- **What to work on**
a. Translate this sentence from the Poetry script endpoints thread into Spanish: "Poetry has a nice way of running your Python entrypoints using poetry run <entrypoint>."
b. In the Poetry script endpoints thread, why does the solution focus on a bash/array idea? Answer in one to three sentences.
c. Continue the Poetry script endpoints thread from the point where it stops.

Search code examples
pythonpython-3.xbashpython-poetrytoml

Get Poetry script endpoints


Poetry has a nice way of running your Python entrypoints using poetry run <entrypoint>. What would be the best way to programatically get a list of <entrypoints> from the pyproject.toml with Python or Bash?

For example, the pyproject.toml:

[tool.poetry]
name = "random-tool"
version = "1.0"

[tool.poetry.scripts]
tool = "tool.function:main"
other_tool = "other_tool.function:main"
all_the_tools = "other_tool.function:all"

Output being:

entrypoint = [ "tool", "other_tool", "all_the_tools" ]

Solution

  • OP has stated in a comment the desire to collect the endpoints into a structure that can be iterated over at a later point.

    For this answer I'm going to focus on one bash/array idea ...

    First issue is to parse desired data from the pyproject.toml file; my sample file:

    $ cat poetry.toml
    [tool.poetry]
    name = "random-tool"
    version = "1.0"
    
    [tool.poetry.scripts]
    tool = "tool.function:main"
    other_tool = "other_tool.function:main"
    all_the_tools = "other_tool.function:all"
    
    [tool.poetry.other_stuff]         # add some gibberish to demonstrate extracting data from middle of file
    a = "a"
    b = "b"
    c = "c"
    

    One sed idea for parsing out the desired data:

    $ sed -En '1,/\[tool.poetry.scripts\]/d;/^$/,$d;s/^([^ ]+) .*$/\1/p' poetry.toml
    tool
    other_tool
    all_the_tools
    

    Where:

    • -En - enable Extended regex support and suppress printing of pattern space (n)

- **Entries**
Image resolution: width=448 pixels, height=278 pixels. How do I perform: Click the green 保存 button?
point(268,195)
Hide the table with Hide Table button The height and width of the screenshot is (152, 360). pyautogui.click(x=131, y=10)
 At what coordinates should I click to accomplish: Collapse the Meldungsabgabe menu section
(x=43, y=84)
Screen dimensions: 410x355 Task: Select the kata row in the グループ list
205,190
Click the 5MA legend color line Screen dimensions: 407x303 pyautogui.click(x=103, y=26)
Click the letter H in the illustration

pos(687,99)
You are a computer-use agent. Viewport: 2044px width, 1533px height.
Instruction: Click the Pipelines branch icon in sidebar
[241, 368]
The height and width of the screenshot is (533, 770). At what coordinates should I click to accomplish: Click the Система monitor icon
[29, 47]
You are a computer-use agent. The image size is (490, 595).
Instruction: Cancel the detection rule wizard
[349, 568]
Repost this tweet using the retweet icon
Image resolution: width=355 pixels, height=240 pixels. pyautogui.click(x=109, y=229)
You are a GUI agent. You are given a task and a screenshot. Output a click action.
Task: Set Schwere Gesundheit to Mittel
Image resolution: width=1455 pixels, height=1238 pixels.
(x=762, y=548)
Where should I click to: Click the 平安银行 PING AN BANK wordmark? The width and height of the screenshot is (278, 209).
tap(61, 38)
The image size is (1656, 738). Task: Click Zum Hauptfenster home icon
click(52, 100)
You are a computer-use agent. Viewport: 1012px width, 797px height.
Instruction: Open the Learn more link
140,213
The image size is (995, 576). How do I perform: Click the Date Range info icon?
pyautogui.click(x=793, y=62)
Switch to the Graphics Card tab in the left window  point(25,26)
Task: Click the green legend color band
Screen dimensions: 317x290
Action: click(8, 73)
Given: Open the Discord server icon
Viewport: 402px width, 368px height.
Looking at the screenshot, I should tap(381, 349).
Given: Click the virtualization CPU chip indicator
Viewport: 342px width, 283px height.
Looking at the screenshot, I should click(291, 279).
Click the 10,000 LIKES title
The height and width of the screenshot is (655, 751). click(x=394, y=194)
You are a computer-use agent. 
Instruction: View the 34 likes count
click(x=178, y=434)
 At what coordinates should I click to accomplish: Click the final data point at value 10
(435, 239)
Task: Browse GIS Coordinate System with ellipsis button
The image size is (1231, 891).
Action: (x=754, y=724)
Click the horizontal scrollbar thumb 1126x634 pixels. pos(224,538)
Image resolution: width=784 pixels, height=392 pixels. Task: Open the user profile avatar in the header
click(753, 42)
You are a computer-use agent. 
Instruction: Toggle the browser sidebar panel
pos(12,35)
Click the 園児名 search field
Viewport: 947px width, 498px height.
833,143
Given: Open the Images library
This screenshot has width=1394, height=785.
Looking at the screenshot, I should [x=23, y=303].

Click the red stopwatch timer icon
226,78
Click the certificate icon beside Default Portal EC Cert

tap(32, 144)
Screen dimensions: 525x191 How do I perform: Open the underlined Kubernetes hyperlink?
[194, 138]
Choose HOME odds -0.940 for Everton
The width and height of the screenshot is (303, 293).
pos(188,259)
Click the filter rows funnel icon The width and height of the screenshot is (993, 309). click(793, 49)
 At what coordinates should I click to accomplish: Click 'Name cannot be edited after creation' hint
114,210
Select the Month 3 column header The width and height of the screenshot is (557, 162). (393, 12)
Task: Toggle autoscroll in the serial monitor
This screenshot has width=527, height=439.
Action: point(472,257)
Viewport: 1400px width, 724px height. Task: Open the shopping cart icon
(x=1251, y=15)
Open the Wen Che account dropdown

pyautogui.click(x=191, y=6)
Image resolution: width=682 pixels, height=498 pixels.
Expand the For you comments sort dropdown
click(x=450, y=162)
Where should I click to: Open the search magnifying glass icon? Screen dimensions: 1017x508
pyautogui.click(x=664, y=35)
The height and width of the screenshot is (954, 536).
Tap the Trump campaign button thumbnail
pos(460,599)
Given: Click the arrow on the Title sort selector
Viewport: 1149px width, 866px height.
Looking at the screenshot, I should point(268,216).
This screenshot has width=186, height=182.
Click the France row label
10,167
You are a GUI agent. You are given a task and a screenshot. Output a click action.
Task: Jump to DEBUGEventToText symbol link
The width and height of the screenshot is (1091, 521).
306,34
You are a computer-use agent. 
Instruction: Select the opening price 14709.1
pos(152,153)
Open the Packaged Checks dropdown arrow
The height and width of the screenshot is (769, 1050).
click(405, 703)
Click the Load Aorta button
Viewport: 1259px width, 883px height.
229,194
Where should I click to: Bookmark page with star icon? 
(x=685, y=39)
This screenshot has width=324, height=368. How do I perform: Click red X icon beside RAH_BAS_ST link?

- **Answers to each task**
a. Poetry tiene una forma práctica de ejecutar tus puntos de entrada de Python mediante poetry run <entrypoint>.

b. The original poster said in a comment that they want to collect the endpoints into a structure that can be iterated over later. An array in bash serves that purpose.

c.
    • 1,/\[tool.poetry.scripts\]/d - deletes everything in the rangefrom line 1 to the line containing the string [tool.poetry.scripts\]
    • /^$/,$d - deletes everything in the range from the first blank line (^$) to the end of the file ($)
    • s/^([^ ]+) .*$)/\1/p - define first capture group as start of line up to, but not including, first space (([^ ]+)), then print the first capture group (\1/p)

    One idea using awk:

    $ awk '
    /\[tool.poetry.scripts\]/ { extract=1        # set "extract" flag
                                next             # go to next record
                              }
    
    # when "extract" flag = 1:
    
    extract                   { if ( NF == 0)    # if no fields (ie, blank line) then
                                   exit          # exit processing
                                print $1         # else print first field
                              }
    ' poetry.toml
    tool
    other_tool
    all_the_tools
    

    Or as a one-liner:

    $ awk '/\[tool.poetry.scripts\]/ { extract=1 ; next } extract { if ( NF == 0) { exit } ; print $1}' poetry.toml
    tool
    other_tool
    all_the_tools
    


    From here there are several ways to get this data loaded into a bash array structure; one idea using mapfile:

    # load sed output into array endpoints[]
    
    $ mapfile -t endpoints < <(sed -En '1,/\[tool.poetry.scripts\]/d;/^$/,$d;s/^([^ ]+) .*$/\1/p' poetry.toml)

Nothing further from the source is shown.